The party finished “sometime in the afternoon”, according to Klopp, who left Merseyside the following day for a well-earned holiday and to prepare for a season that would end with Liverpool’s sixth European triumph. “It’s really better to suffer together, much better in fact, than sitting alone with your thoughts. That’s not cool,” he says. “We had, not the best time of our lives, but an OK time. The next day was holiday and that was fine as well.”
Rebounding from setbacks has been a theme of Klopp’s Liverpool reign. Having been deflated on the final day of the Premier League season last Sunday, when missing out on the title by a point to Manchester City, they must respond again at Stade de France to add the Champions League to their FA and Carabao Cup successes. In Kyiv in 2018, Klopp felt his team would be stronger for the pain of their loss to Real Madrid.
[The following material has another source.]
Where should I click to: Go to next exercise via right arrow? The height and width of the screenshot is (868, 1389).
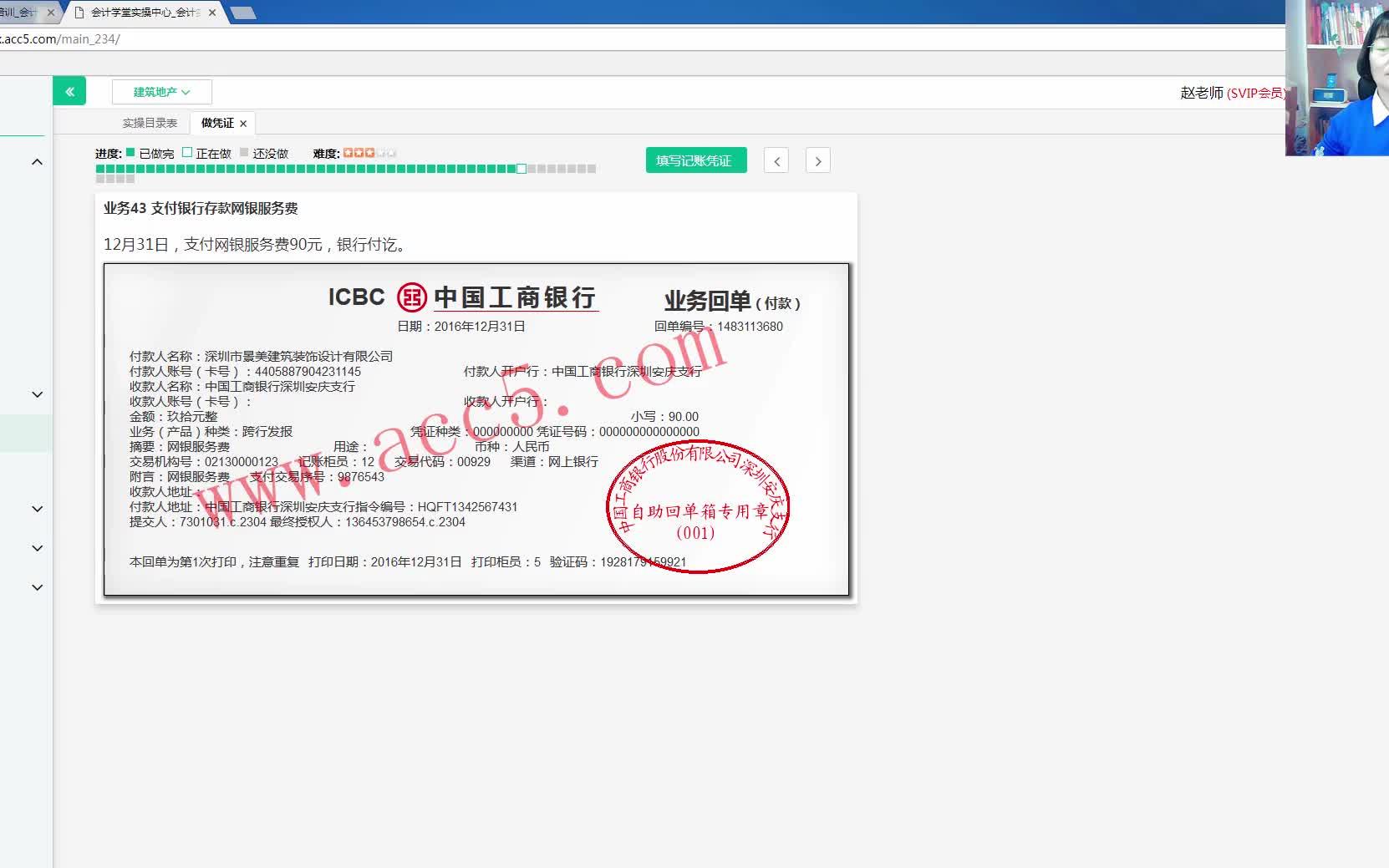[x=817, y=160]
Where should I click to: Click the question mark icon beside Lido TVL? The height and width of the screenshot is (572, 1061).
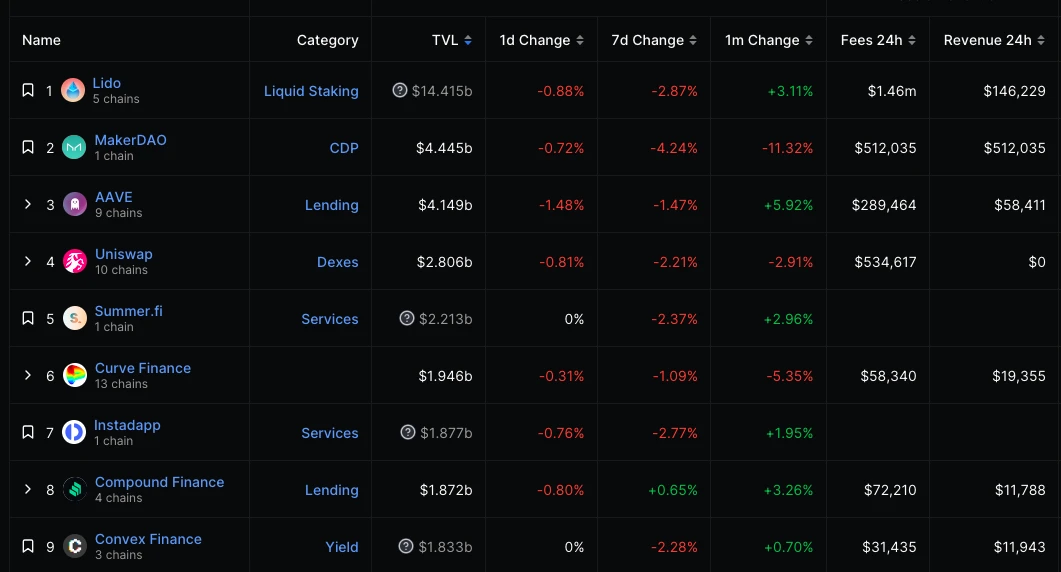[x=400, y=91]
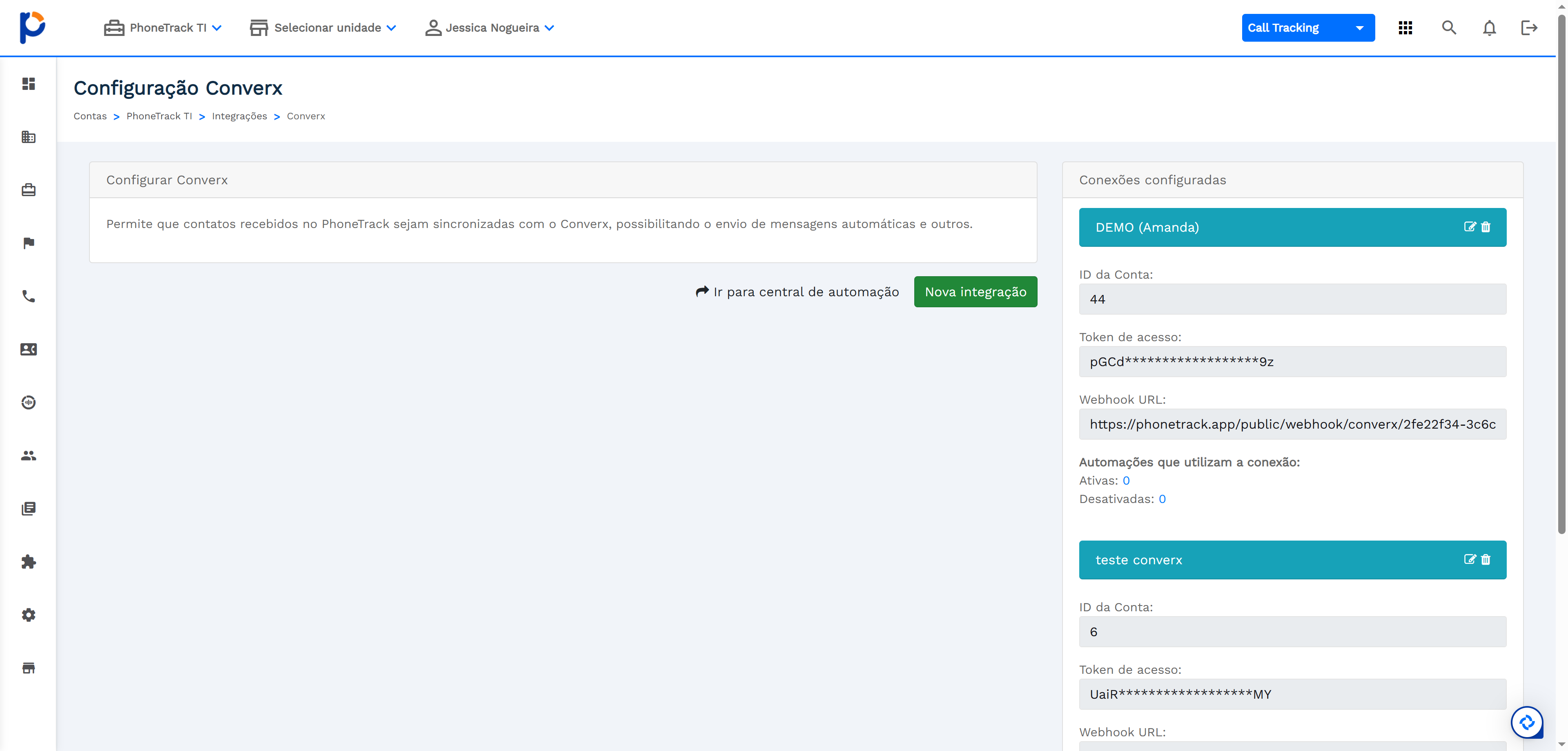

“I remember a little glimpse of light while standing in the queue at the airport where we had to go through a security check,” he said. “It felt so bad that maybe I just wanted to think there was a light somewhere, I don’t know. But I had this thought that: ‘Yes, we can come back next year.’ I only remembered it a year later. I didn’t think about it all throughout the whole Champions League campaign [in 2019] but when we qualified for the final I remembered that moment in the airport.
“If I would have known that next year’s final was in Madrid I would have thought: ‘We definitely have to come back.’ I can’t explain it. It wasn’t a clear idea that from here we will go from rock bottom and start again like a phoenix. It was just this one moment. I really think our Champions League story so far is a pretty special one. And it’s to be continued.”